# TASK ITEM
Without any pictures, retype exactly the lines from the one with "Select the Terminal-Bench 2.0 row label" through the final line of the records.

# EXERCISE INPUTS
════════════════

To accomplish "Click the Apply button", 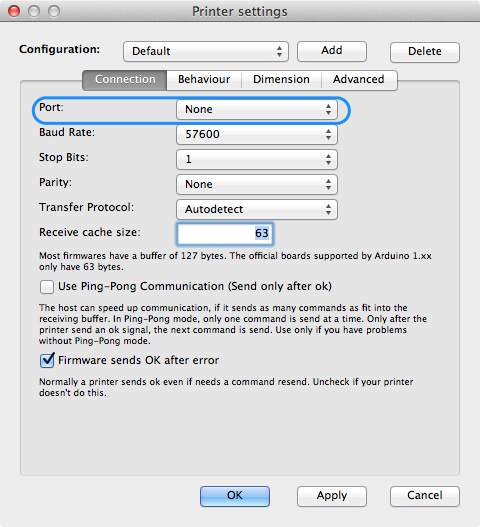I will point(332,496).
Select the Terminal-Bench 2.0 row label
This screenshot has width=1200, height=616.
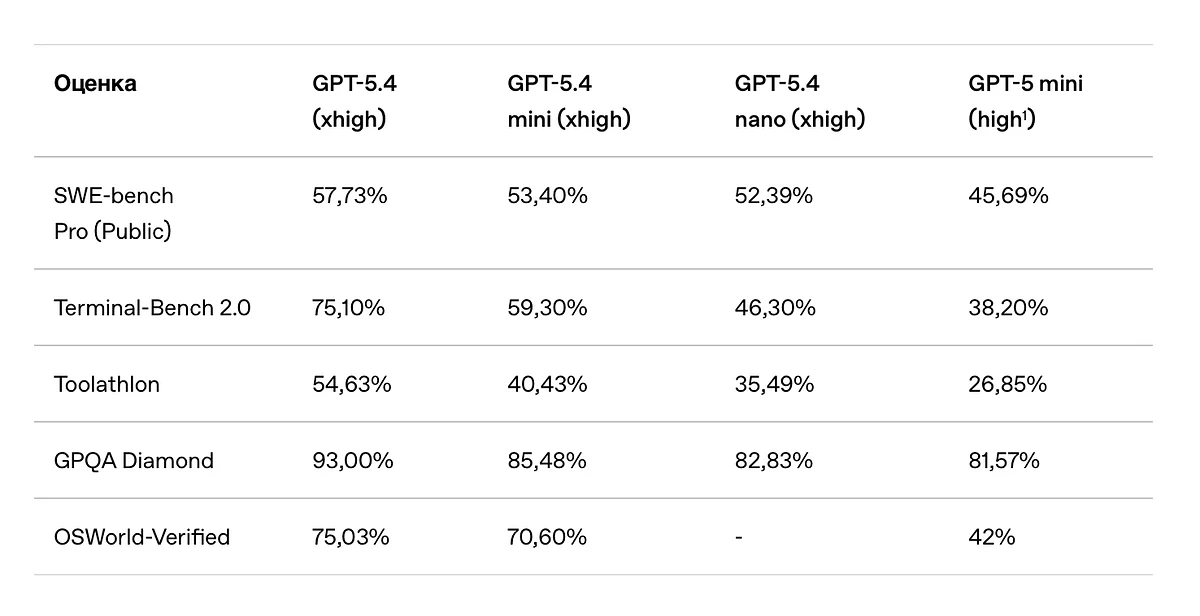[x=152, y=307]
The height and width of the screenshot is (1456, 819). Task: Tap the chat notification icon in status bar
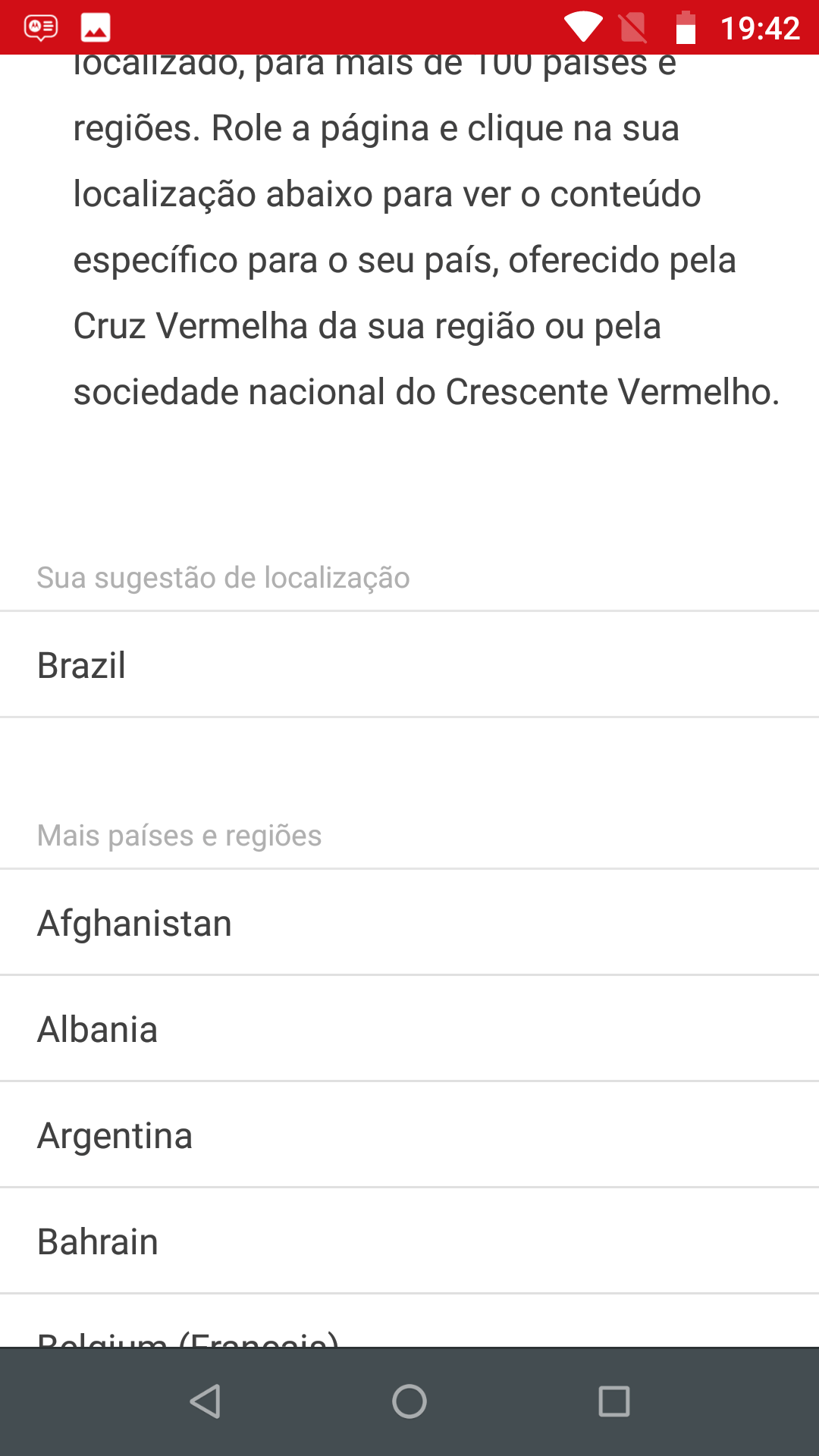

════════════════

# YOUR RESPONSE
Select the Terminal-Bench 2.0 row label
This screenshot has width=1200, height=616.
[x=152, y=307]
The height and width of the screenshot is (1456, 819). Task: Tap the chat notification icon in status bar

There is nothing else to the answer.